== Passage extrait ==
* * * * * * *

Avant de commencer ma critique de Daredevil, tome 1, il est important de rappeler le contexte de lecture. Celui de la découverte pour moi. En effet, assez étonnement, j'ai beau être fan de comics, si il y a bien un héro qui m'est méconnu malgré sa grande popularité, c'est Daredevil. Évidemment les références de bases (héro aveugle, super sens, avocat la journée), je les avais, mais bon nombres de détails m'étaient totalement inconnus. C'est paradoxal car ce héro ne m'a jamais gêné. A la différence d'un Iron Man que je n'apprécie pas ou d'un Hank Pym que j'adore, Daredevil, sans être le moins du monde dérangeant, n'était, pour moi, qu'un personnage que j'avais aperçu plusieurs fois avec Spider-man.
Je connaissais sa célébrité, mais je n'avais quasiment rien lu de lui. Et pour commencer, me voilà avec ce premier tome écrit par Frank Miller. Alors, osons le dire, il aurait été difficile de mieux commencer.

Ce premier tome contient les épisodes #168 à #181 de Daredevil ainsi que Marvel Team-Up Annual #4 et What If...? #28. Tous ont pour point commun d'avoir été écrits par Miller, même si Mike Barr a aidé sur la réalisé du What If ... ? Aide qui aurait pu être plus présente vu que le récit est très rapide et, disons le, sans grand intérêt. De la même manière, le Marvel Team-Up n'est vraiment pas grandiose. C'est le seul où Miller n'est pas au dessin (Herb Trimpe tente de le remplacer) et l'histoire est également sans saveur, surtout au regard du reste du tome.
Car ce tome couvre un an et demi d'aventures de Daredevil, réalisées soigneusement par Frank Miller (scénario et dessin) aidé par Klaus Janson pour l'encrage et la couleur. La fine équipe de Daredevil est là, et attention les yeux, c'est beau !

On subit un uppercut visuel tant le dessin semble en avance sur son temps ... 1981 ? Vous êtes bien sur ? Car c'est un récit tout droit sorti de 1995 que j'ai sous les yeux ! Miller est en avance sur son temps et ça se sent. Que ça soit dans le dessin, dans les angles, dans le découpage, dans la narration, dans la mise en scène. Plus d'une fois j'ai retrouvé des éléments que j'avais découvert dans le DC des années 90.

* * * * * * *

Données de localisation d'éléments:
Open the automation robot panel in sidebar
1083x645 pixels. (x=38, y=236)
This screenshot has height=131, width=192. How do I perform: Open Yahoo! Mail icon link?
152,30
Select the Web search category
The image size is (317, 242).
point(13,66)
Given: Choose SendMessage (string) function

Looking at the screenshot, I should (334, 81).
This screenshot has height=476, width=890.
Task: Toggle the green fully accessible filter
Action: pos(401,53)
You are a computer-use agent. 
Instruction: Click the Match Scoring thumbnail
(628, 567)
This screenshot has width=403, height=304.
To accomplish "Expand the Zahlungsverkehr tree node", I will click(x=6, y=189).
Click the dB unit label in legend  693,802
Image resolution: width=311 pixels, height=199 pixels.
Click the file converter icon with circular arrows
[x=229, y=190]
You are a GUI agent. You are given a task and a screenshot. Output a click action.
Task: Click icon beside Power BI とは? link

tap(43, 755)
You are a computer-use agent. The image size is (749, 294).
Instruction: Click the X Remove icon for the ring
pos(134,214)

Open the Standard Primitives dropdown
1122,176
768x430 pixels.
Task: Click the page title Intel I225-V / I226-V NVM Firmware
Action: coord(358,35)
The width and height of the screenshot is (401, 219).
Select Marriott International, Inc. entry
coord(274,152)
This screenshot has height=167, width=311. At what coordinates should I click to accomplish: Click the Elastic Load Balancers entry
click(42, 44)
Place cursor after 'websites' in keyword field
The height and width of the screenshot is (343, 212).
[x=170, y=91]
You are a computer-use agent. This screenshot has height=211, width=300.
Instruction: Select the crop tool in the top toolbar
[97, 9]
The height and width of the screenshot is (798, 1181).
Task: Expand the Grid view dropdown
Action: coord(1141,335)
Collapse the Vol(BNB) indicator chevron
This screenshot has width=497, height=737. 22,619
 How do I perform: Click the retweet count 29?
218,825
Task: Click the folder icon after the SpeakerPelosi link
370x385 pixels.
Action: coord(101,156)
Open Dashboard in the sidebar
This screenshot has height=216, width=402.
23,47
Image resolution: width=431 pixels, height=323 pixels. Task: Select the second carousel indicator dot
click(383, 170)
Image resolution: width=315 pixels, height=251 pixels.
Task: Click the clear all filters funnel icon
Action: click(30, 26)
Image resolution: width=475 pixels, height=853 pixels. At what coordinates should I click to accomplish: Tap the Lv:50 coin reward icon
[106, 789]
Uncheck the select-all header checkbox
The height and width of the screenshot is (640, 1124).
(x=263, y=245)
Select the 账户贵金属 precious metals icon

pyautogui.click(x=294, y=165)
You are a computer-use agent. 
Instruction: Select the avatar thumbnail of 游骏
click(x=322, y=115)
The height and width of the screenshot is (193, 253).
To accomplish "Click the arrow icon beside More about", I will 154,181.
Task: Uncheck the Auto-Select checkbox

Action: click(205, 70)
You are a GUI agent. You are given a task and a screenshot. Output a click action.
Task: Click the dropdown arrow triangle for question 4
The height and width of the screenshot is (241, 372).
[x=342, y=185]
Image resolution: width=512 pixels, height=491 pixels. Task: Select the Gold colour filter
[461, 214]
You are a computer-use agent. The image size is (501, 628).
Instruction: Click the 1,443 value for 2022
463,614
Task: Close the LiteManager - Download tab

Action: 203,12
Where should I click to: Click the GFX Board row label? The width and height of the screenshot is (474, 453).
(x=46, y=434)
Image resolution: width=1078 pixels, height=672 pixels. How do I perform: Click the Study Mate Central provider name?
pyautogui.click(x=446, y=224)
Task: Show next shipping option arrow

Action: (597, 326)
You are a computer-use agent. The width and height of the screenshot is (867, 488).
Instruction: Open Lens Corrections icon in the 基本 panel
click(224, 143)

* * * * * * *

== À faire ==
A: D'après la critique de Daredevil, répondez aux questions suivantes :
(i) Quels épisodes de Daredevil ce premier tome contient-il ?
(ii) Qui tente de remplacer Miller au dessin dans le Marvel Team-Up ?
(iii) Qui assiste Frank Miller pour l'encrage et la couleur ?
B: Poursuivez la critique de Daredevil à partir de sa dernière phrase.

== Réponses par tâche ==
A:
(i) Les épisodes #168 à #181.
(ii) Herb Trimpe.
(iii) Klaus Janson.

B:
Comparez le découpage avec The Death of Superman, c'est bluffant.
L'ambiance sale, sombre, où le héro inspire la peur plus qu'autre chose, est un écho certain à Batman, mais plus que d'être un renvoie au passé, ça sera aussi une source d'inspiration.

Je l'ai promis, cette critique ne contiendra aucun spoiler.
Difficile d'en faire d'ailleurs. Miller ayant la bonne idée de ne pas se concentrer sur un arc principal, avec un ennemi bien précis. A la place on a une remise à niveau de l'univers de Daredevil. Les ventes du titre baissent, engagé en 1980, Frank Miller (qui fut co-scénariste avant d'être le seul maître à bord) a pour but de remettre à flot le navire Daredevil, et il y arrive franchement bien.
Intelligemment il remet en scène certains éléments essentiels : Bulleye est l'ennemi ultime de Daredevil, un psychopathe particulièrement dangereux même pour le diable rouge. Bulleye est celui qui amène Daredevil sur la limite : tuer ou ne pas tuer un criminel. Car oui, on oublie les ambiances un peu calme des années 70, Miller veut montrer un héro à la limite. Daredevil n'hésite pas à être violent et plus d'une fois les criminels meurent de ses mains, volontairement ou involontairement. La limite est floue, elle n'est pas facile à voir.
Daredevil, sous la main de Miller, gagne en noirceur, celle-ci le possède et il l'incarne. Il est ce héro vindicatif, charismatique, ce Batman de Marvel mais en plus acrobate, en plus sombre presque. Il ne cherche pas à incarner la peur, mais la justice, une justice dure et qui se pose des questions sur elle-même. C'est ce ton là, sérieux au possible, que souhaite mettre en scène Miller.
Frank Miller ramène aussi le Caïd, ce Napoléon du crime qui avait été oublié, son retour est parfait, magnifique. On sent en lui un supra-ennemi. Une némésis d'un genre nouveau : celui qui ne se bat jamais lui-même. Le Caïd c'est aussi l'opposé de Daredevil dans un sens spécifique, là où Bulleye est un fou psychopathe, le Caïd est lui aussi à la limite entre le crime et le bien. Il peut avoir des accès de pitié, d'amour, comme Daredevil peut ressentir la haine et le besoin de vengeance. Le Caïd et Daredevil ont parfois tout à gagné à s'allier et Miller sait mettre ça aussi en scène, rendant la frontière entre le bien et le mal plus floue.
Miller amène aussi une grosse dose d'Orient dans cette BD. On pensera à La Main, aux ninjas et puis bien sur à Elektra, personnage fantasque, incroyable qui ravit les lecteurs sans pour autant, ne jamais tomber dans la caricature. L'ensemble de ses apparitions sont marquantes car elles ne sonnent jamais fausses. L'écriture de Miller est d'une rare finesse.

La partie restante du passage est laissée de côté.